Task statement -
Lines in the listing below that include the word "menu" need to be copied.

The data -
* * * * * * *
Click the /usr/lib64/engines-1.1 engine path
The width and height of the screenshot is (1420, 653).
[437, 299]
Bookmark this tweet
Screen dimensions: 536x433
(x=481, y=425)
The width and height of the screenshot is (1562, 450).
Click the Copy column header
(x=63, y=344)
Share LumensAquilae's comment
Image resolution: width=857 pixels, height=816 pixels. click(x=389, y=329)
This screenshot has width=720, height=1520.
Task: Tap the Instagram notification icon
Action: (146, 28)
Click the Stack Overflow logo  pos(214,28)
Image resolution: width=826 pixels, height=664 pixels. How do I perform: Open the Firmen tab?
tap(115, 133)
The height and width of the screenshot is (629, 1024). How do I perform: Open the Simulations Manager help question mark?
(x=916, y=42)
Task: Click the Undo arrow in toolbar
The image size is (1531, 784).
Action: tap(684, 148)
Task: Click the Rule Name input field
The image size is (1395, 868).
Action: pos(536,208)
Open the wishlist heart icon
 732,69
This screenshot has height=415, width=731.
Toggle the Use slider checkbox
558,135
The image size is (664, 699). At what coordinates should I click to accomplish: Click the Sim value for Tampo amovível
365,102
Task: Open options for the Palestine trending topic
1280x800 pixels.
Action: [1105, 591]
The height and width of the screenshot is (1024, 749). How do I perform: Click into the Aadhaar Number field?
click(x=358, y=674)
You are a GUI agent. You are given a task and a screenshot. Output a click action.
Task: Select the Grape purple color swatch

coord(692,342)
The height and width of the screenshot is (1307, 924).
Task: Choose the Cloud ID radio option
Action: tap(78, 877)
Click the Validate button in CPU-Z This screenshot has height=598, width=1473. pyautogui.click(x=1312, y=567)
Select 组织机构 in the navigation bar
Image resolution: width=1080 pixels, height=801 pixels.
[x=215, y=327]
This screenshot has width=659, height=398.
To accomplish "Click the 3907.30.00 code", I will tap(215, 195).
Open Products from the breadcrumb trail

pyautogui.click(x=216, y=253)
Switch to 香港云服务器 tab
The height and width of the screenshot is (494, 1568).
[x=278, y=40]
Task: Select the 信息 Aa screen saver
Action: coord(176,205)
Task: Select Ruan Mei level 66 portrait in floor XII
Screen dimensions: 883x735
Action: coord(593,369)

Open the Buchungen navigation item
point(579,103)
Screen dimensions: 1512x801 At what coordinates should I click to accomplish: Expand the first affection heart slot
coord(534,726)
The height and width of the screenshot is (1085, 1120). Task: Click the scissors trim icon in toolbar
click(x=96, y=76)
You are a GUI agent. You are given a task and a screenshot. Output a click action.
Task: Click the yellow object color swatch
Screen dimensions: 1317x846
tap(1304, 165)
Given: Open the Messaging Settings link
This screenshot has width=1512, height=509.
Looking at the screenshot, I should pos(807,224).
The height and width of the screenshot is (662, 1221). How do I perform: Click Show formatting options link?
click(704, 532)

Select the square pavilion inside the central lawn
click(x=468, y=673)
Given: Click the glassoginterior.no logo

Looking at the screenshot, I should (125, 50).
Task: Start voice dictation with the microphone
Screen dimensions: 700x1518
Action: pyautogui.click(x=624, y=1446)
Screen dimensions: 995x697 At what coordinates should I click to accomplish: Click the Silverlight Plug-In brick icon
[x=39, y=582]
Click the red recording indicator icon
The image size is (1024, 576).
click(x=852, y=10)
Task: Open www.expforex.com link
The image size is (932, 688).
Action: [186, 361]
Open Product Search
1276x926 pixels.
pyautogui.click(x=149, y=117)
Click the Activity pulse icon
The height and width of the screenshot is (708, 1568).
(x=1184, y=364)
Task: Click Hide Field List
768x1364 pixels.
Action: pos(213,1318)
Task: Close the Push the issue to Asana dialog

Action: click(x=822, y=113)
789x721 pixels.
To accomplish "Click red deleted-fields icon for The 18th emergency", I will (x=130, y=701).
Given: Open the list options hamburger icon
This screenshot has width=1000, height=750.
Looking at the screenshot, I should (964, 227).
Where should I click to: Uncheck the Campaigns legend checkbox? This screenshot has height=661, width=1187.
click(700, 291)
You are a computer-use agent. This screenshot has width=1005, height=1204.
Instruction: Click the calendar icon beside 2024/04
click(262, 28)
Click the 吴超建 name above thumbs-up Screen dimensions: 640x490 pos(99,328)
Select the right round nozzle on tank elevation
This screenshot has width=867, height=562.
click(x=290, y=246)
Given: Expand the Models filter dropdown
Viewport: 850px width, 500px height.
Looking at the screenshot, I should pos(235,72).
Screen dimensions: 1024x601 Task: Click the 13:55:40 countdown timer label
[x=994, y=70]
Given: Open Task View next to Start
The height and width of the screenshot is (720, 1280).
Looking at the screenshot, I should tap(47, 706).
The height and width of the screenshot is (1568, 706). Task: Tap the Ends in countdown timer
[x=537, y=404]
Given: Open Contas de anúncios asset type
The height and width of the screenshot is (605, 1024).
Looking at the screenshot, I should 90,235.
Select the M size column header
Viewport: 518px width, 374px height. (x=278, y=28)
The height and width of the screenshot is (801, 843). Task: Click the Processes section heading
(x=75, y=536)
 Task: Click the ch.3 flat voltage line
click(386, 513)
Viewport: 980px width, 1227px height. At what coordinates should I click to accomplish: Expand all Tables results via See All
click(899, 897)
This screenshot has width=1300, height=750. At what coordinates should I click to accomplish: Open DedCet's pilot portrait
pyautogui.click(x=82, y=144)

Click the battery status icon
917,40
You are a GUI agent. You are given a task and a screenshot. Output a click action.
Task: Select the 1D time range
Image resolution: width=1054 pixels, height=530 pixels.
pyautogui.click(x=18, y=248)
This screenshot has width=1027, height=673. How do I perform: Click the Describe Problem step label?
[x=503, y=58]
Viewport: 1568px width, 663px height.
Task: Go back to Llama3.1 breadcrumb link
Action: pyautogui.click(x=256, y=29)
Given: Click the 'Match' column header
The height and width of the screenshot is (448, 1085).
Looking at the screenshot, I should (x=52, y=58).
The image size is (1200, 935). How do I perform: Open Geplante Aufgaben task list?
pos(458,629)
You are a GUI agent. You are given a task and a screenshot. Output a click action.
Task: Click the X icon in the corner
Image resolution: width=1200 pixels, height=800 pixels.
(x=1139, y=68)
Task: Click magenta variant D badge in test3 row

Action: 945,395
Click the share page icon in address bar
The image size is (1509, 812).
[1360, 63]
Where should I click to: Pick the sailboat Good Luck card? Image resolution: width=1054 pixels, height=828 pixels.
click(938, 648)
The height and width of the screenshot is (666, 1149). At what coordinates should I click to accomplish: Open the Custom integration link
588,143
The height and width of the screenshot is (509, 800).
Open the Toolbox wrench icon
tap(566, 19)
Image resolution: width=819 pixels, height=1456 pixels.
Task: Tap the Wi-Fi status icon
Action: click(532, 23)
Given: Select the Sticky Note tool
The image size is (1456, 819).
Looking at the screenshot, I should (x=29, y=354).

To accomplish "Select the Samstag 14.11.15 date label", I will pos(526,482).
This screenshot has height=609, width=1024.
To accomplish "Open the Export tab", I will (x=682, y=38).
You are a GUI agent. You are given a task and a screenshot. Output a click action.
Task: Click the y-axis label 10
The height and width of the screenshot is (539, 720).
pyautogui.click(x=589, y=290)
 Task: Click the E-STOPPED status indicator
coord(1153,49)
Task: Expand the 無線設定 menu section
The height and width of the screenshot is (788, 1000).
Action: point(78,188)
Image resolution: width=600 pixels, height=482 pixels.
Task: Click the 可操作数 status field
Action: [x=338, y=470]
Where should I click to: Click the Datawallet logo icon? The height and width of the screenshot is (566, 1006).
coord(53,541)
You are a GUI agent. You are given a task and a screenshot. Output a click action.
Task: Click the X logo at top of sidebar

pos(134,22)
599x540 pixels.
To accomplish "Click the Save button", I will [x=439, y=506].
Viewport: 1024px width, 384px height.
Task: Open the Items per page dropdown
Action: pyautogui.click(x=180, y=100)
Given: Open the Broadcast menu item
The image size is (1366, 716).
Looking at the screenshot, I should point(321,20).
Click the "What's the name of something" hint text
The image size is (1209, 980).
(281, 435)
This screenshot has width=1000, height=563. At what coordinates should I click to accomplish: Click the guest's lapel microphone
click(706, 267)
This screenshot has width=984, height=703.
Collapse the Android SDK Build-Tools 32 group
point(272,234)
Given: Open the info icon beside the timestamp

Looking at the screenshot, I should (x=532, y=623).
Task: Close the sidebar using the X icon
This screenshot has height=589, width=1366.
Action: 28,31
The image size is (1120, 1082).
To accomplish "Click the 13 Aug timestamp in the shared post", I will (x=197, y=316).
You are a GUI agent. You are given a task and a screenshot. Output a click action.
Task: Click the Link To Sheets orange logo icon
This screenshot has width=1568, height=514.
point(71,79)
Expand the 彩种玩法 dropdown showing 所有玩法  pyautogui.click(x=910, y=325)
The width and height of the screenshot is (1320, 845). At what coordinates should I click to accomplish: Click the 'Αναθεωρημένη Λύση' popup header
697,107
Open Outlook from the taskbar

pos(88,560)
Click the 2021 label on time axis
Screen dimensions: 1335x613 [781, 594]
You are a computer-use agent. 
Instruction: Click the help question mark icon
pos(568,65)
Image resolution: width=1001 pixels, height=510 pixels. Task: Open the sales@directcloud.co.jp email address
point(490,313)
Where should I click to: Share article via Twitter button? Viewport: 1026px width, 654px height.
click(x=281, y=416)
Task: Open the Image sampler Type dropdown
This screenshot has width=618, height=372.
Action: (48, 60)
* * * * * * *
Answer space -
Task: Expand the 無線設定 menu section
Given: Open the Broadcast menu item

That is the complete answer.